How To Ensure A Successful Big Data Proof of Concept?
“Give me six hours to chop down a tree and I will spend the first four sharpening the axe.” This is how Abraham Lincoln described his habit of meticulous planning. But at Ellicium we have taken this quote seriously when it comes to planning a Big Data implementation.
We have helped number of clients from conceptualization to Big Data Proof of Concept (POC) to production implementation of various Big Data use cases mainly for streaming and Internet Of Things (IOT) data using our Ellicium’s Gazelle. A common factor in all successful Big Data Proof of concept to Production journeys has been ‘planning well even before the POC’.
This is a routine journey for us now given that the solution has matured with each implementation. Learnings from each Big Data Proof of Concept have helped us make each Big Data POC more effective in terms of value delivered and readiness for production implementation. Some key lessons that we learnt are:
- Define governance – Big Data projects can turn out to be one of the most multi-dimensional endeavours in the organization. In one of our implementations, client’s legal team was required to comment privacy issues involved when extracting customer data from the web. There will be a constant need for business users to comment on whether additional investment in Big Data is resulting in multi fold increase in decision making capability. The list can go on and on. All these decisions need to be orchestrated from an organizational perspective by a committee of senior executives. Having a ‘Big Data governance council’ is a must. Based on our experience and learning, we recommend to establish a Big Data Governance Council. We recommend such a council and even clients setup the council so that the Big Data Proof of Concept adds value to balance sheet of the organization and does not remain one odd technology initiative.

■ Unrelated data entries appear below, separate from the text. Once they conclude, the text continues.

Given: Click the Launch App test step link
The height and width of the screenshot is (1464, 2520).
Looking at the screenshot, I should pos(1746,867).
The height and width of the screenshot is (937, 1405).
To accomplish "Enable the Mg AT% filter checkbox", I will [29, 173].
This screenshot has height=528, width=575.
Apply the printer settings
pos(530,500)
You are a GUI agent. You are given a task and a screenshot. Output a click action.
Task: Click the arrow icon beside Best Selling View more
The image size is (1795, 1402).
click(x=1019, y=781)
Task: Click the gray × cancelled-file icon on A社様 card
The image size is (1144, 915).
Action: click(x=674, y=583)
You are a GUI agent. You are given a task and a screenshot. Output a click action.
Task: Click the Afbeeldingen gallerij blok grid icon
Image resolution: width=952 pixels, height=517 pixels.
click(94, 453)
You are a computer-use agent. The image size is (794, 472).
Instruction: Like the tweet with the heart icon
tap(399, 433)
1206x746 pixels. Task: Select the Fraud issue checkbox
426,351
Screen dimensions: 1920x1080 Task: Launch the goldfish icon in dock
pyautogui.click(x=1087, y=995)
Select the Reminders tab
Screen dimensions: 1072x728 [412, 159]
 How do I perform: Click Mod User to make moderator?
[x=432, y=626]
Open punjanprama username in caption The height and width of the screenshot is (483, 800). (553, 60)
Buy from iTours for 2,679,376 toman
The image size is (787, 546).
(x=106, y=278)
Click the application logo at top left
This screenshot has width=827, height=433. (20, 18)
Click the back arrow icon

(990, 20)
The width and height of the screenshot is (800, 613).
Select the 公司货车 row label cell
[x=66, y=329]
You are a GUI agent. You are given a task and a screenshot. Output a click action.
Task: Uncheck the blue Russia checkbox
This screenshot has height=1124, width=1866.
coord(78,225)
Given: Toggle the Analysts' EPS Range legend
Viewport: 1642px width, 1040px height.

- Do you really have a need for a Big Data platform – Many a times we have come across clients who do not actually have a Big Data scenario, but are ‘lured’ by utopian promises of Big Data. We had a customer who was managing a greatly complex business with excel spreadmarts. Surely they needed a datawarehouse but not a Hadoop based Big Data system. Evaluate your data volumes and potential growth and ability of existing technology stack to meet the demand. Developing and managing a Big Data system is a big ask that may consume a lot of your IT bandwidth. This is a common knowledge but we have come across client situations where this basic fact needs to be reiterated.
- Involve Big Data distribution vendor at the POC conceptualization stage – Cloudera, DataStax, Hortonworks, IBM, MapR, Google – whatever distribution of Hadoop / Big Data you are choosing for the POC, it is a must to involve these companies from conceptualization stage. They are a great help in reviewing architecture, hardware sizing, sharing experience from past implementations. Although our velocity data solution has a recommended stack of technologies to be used, we always make sure we consult our Big Data distribution partner for critical decisions. This has averted situations like underfed hardware, wrong choice of visualization tool (due to client insistence) etc.
- Consider available skills in your organization – In most of the cases maintaining a Big Data application needs strong Linux skills (HDP from Hortonworks is an exception). Does your organization have skills to maintain an environment of Linux machines? Do you have system admin and programmers? One of our clients was a Microsoft shop and we were implementing a midsized Hadoop cluster for their IOT data. We requested the IT managers to start hiring Linux system admin and programmers so that by the time the POC was completed, our client had a team to own production implementation.
- Agile, agile and agile – Big Data projects are risky and uncertain given that the technologies involved are constantly evolving, user data needs may not be crystal clear and new findings may change the direction. Going by a ‘waterfall style’ project plan is the biggest mistake a PM for Big Data Proof of Concept can commit. Agile helps to change the focus as per need of the hour. In one of the implementations after first 2 weeks of project, we knew performance is going to be a bottleneck. Hence we stopped all further work on data visualization and focused all our energies on tuning hardware and software for higher performance. This averted a ‘functionally correct but nonperforming’ product. There will be times when data that is being used will be of bad quality and alternate sources will have to be identified. All this requires an agile methodology to survive and succeed.
- Commodity hardware is not so cheap! – So what everybody has heard about Big Data is ‘you throw in some commodity hardware and reap the benefits of distributed processing’. At least that’s what the perception is for some of the non IT business executives. But remember commodity hardware does not mean cheap / low capacity hardware. In fact, for cases like processing of streaming data (which is what we do for living); having a strong cluster of nodes consisting of at least 16-32 GB RAM and 1 GB connection is recommended. Be aware of these requirements before you commit to a Big Data Proof of Concept. One of our clients almost killed the Big Data project with scrawny 4 GB RAM machine cluster and expecting to process billion records per hour.
Having proven value of Big Data during the Proof of Concept, your business users will always want a fast transition to production implementation. Points discussed above ensure that bridge is crossed with minimal hassles.